Students at Lynbrook High School, inspired by recent visits to pediatric patients at St. Mary’s Hospital for Children, have designed a series of prototype adaptive devices using 3D printing technology. The students visited St. Mary’s today to present the devices to patients and staff. St. Mary’s Hospital for Children is a leader in post-acute care for children with special needs, many of whom need specialized devices to help with mobility, communication, or other needs.
Lynbrook High School’s Advance Design and Innovation class has been working with St. Mary’s Healthcare System for Children’s Occupational Therapy (OT) department for close to a year to build adaptive equipment using the school’s 3D printer. The students, under the supervision of their teachers Paul Rotstein, Michael Kunz and Vincent Lentini are in the process of building such devices as: customized wheelchair trays, adaptive spoons, cause/effect toys, iPad stylus pens, and more.

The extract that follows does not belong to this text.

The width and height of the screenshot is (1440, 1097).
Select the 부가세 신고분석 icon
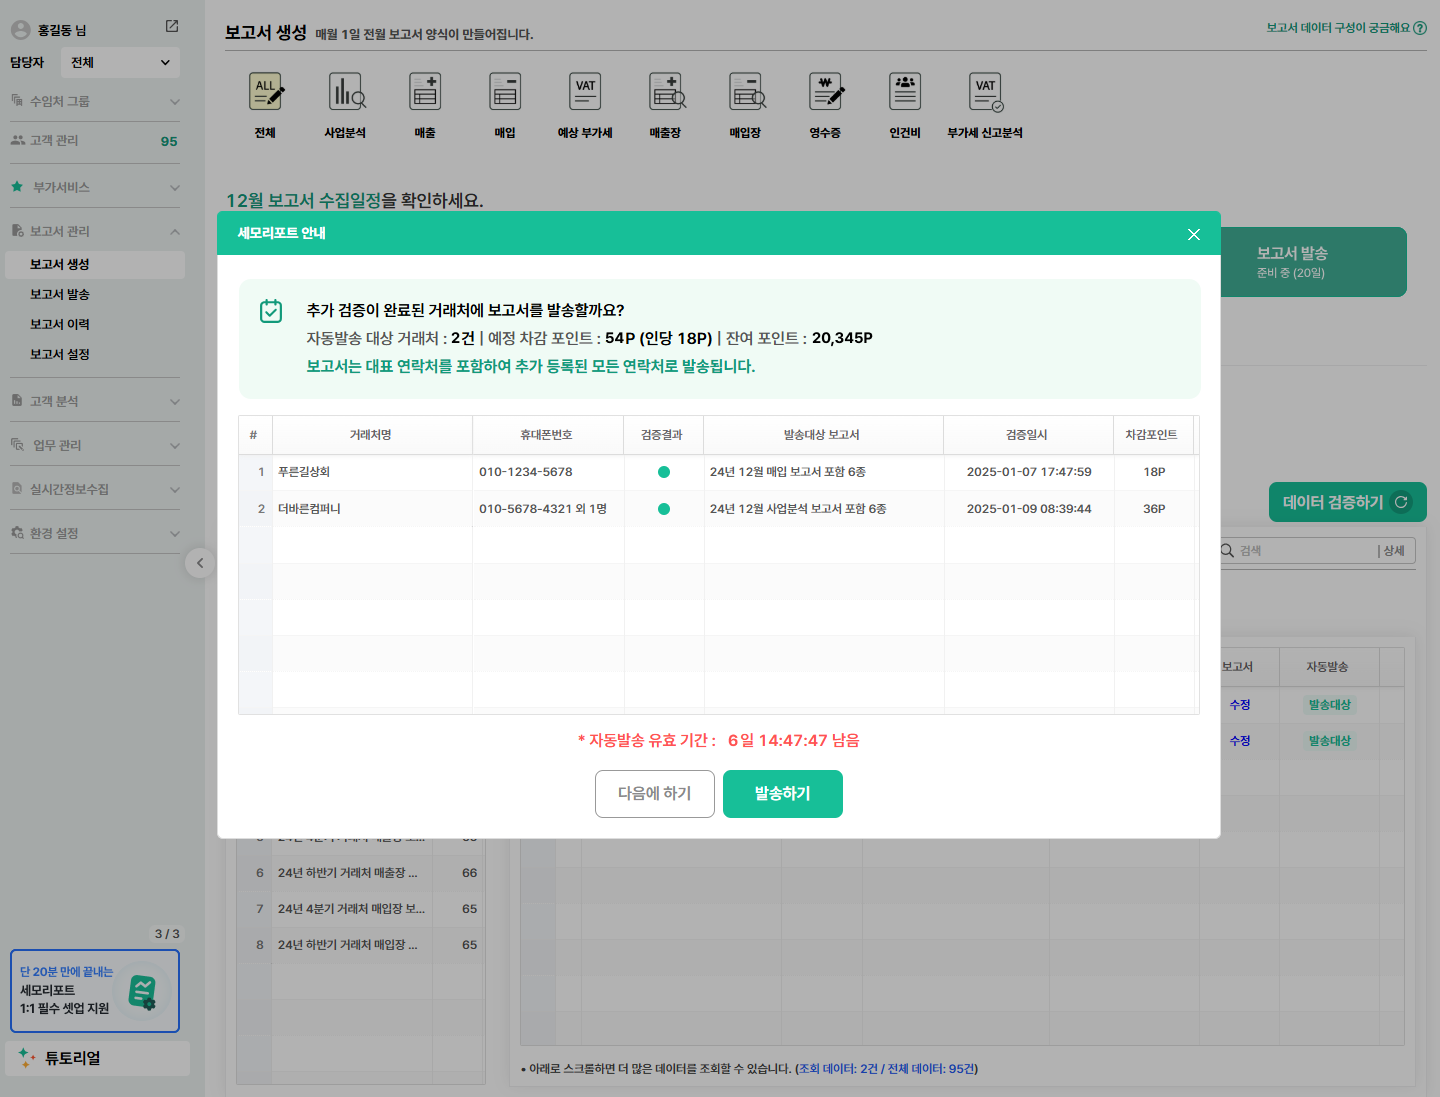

The Advanced Design and Innovation program is the capstone Technology Education course at Lynbrook High School. Students use the design and drafting skills that they have learned in previous courses and apply them to true-to-life design challenges. The students draft rough concept sketches into 3D CADD models which they then bring to life through the use of 3D printers. Students brought renderings of their concepts, 3D printed prototypes and demonstrated how the devices should be used. They also presented their designs to the OT team, gathering feedback on how to improve and fine-tune the designs.